An Analysis of Memo Akten’s @WordOfMathBias
In 2016, as a part of the Google’s Artists & Machine Intelligence program, Memo Akten built two twitter bots [5]. While the first bot, @WordOfMath picks random words from a pre-trained Word2Vec model and looks at their relationships to each other the second bot, @WordOfMathBias was doing the same thing with a bit of a tweak [6] [7]. The second bot delves into a different realm of exploration, focusing on uncovering potential social biases ingrained within its training data, particularly those related to gender [1] [2]. This bot engages in a thought-provoking exercise, generating random word analogies featuring the words “man” and “woman”. It then tests these analogies in both directions, seeking to expose any inherent biases that may have seeped into the model’s understanding of these terms.

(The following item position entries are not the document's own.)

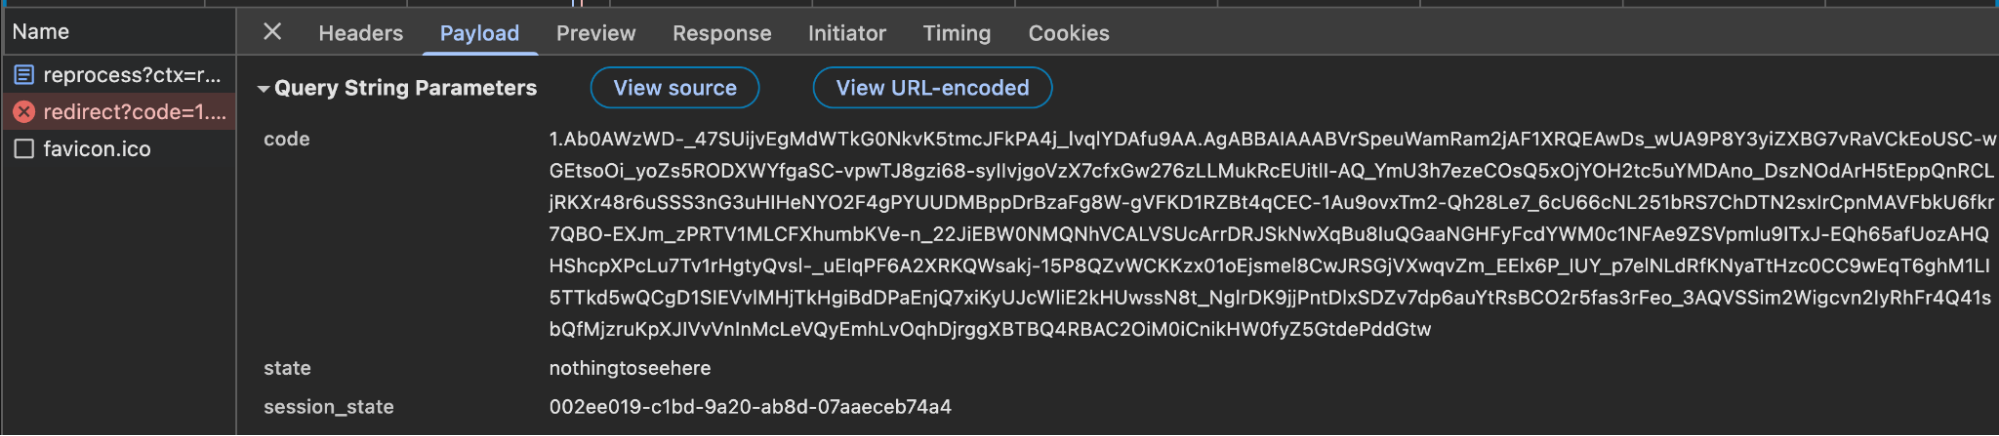Click the red error icon on redirect request
Viewport: 1999px width, 436px height.
coord(24,112)
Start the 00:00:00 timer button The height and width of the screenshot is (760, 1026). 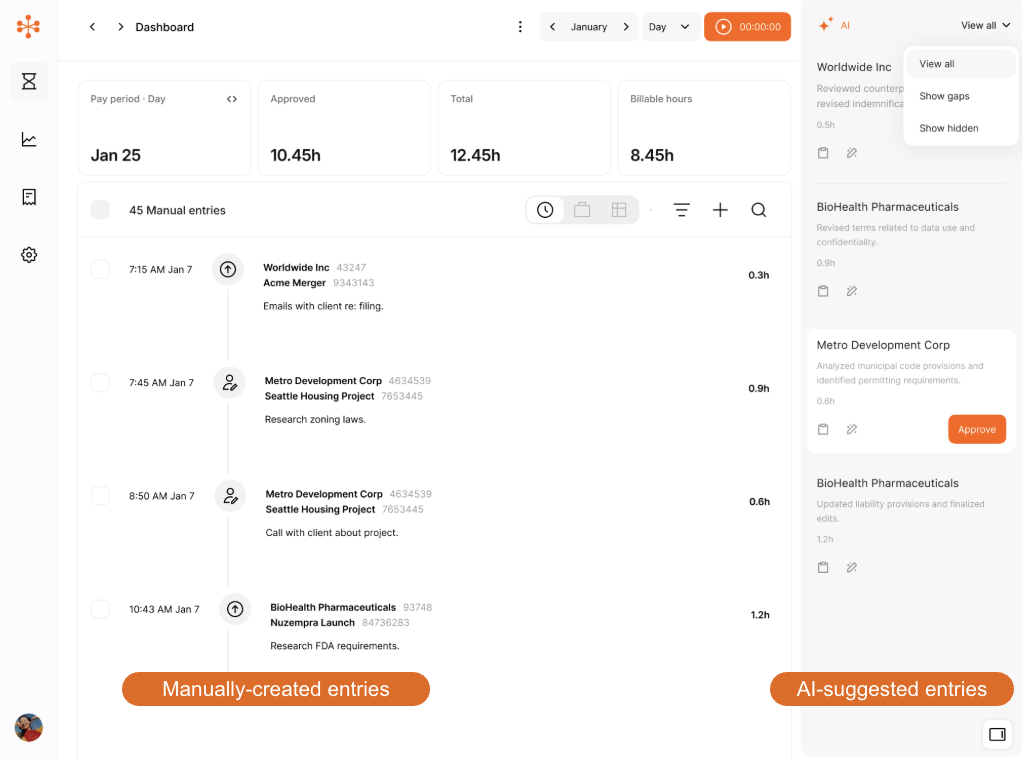coord(747,27)
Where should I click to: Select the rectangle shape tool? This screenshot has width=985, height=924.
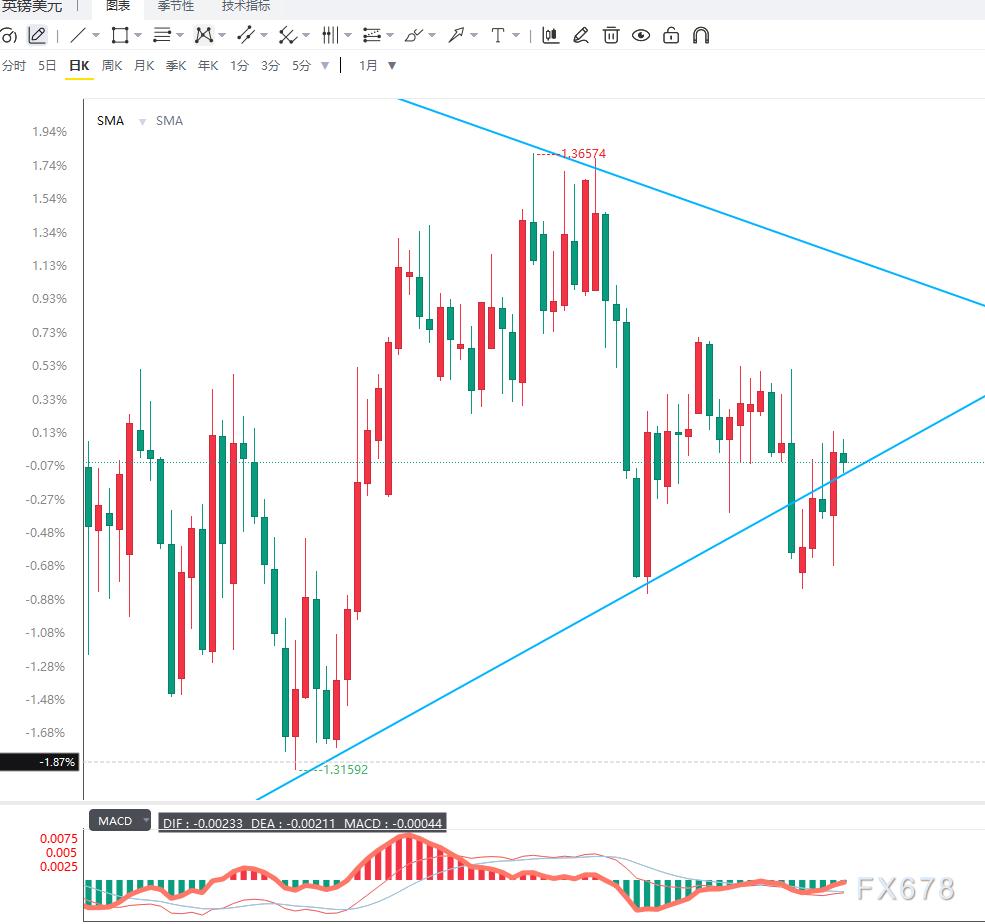pos(119,35)
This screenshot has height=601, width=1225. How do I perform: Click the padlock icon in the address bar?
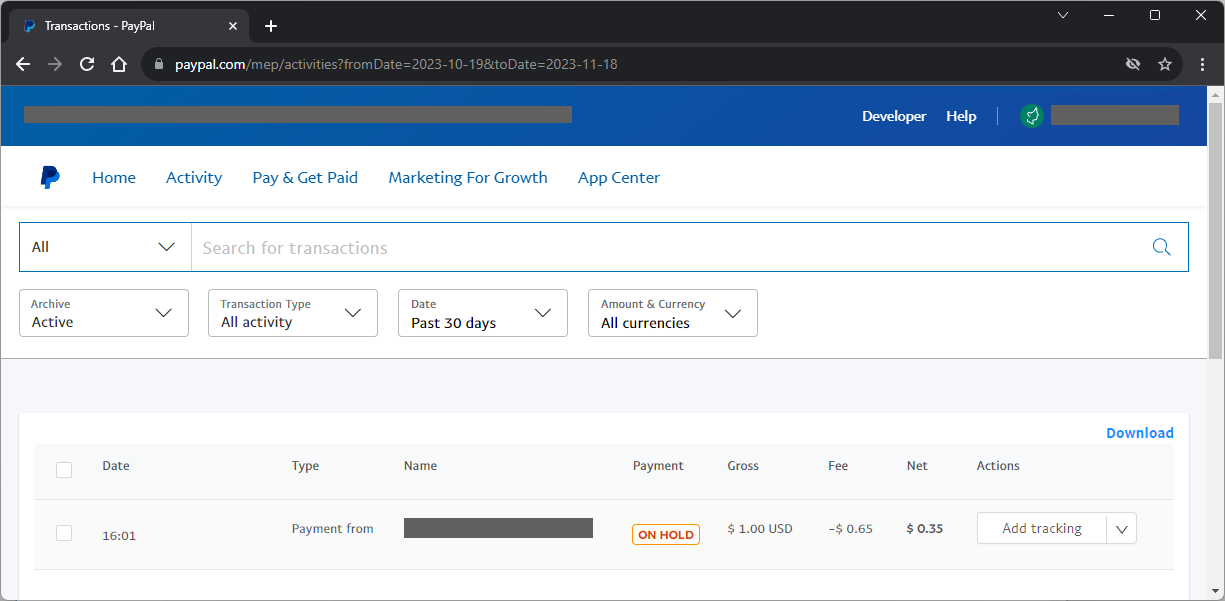[x=158, y=63]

In the second half of the article Akten wrote about his works, before going further deep into the bot’s logic, he highlights the difference between learnt bias and machine bias [3]. Around the same time he did this research, two articles about the societal bias learnt by the models were made public [9] [10]. One important example that was the motivation of one of the articles was when we asked the AI to fill in the blank “doctor-father+mother” with an answer, it surprisingly said “nurse”. This is a sign that the AI has learned some old-fashioned ideas from its training data - ideas that say men are doctors and women are nurses.
“Unfortunately however, this is not entirely accurate.” says Akten [3]. When we ask the AI model questions like “king-man+woman”, it doesn’t always say “queen” is the answer. Usually, the closest word to the answer is one of the words we used in the question (like “king” or “man”). So, when we do this test, we ignore the original words that were asked and look at what the AI actually says. For example, when we ask “doctor-father+mother”, the AI doesn’t just say “nurse”. Instead, it says things like “doctor”, “nurse”, “doctors”, “physician”, or “dentist”. However since the implementation of the model was filtering out the word “doctor”, the second closest word “nurse” was coming out as a result. Akten continues as “It seems the human bias in interpreting results might be stronger than any bias that might be embedded in the experiment or model.” [3]
To explore more into the biases the training data may have without falling in the pitfalls we’ve mentioned above, Akten creates the second bot @WordOfMathBias which explores societal biases, particularly gender bias, by analyzing random word analogies featuring “man” and “woman” and testing both masculine and feminine associations to identify potential biases learned from the training data. After asking the word analogies, the bot tweets top 5 words that comes up. And this way, it reveals that the training data actually has societal bias embedded inside. The bot’s analysis reveals a gender bias embedded in the model, as the second-top result for “woman” is “nurse”, while for “man” it is “physician”, suggesting that the training data contains subtle but telling associations between professions and gender.
Akten wraps it up as suggesting using machine learning models and latent spaces using these models to interrogate our own perceptions and biases by manipulating uniform distributions into structured noise, akin to parametric Rorschach inkblot generators for various domains. And he concludes his final thoughts as “And then we can use the produced artifacts as starting points, as seeds that flower in our imagination, that we see things in, project meaning onto, create stories and invent narratives around, as we have done for millions of years.” [3]
References
[1] Akten, M. (2016). @WordOfMath (2016).
[2] Akten, M. (2016). @WordOfMathBias (2016).
[3] Akten, M. (2016). AMI Residency Part 1: Exploring (word) space, projecting meaning onto noise, learnt vs human bias.
[4] Mikolov, T., Chen, K., Corrado, G., & Dean, J. (2013). Efficient Estimation of Word Representations in Vector Space.
[5] ami.withgoogle.com
[6] twitter.com/wordofmath
[7] twitter.com/wordofmathbias
[8] Pennington, J., Socher, R., & Manning, C. (2014). Glove: Global Vectors for Word Representation.
[9] Bolukbasi, T., Chang, K., Zou, J., Saligrama, V., & Kalai, A. (2016). Man is to Computer Programmer as Woman is to Homemaker? Debiasing Word Embeddings.
[10] Bolukbasi, T., Chang, K., Zou, J. Y., Saligrama, V., & Kalai, A. T. (2016). Quantifying and Reducing Stereotypes in Word Embeddings.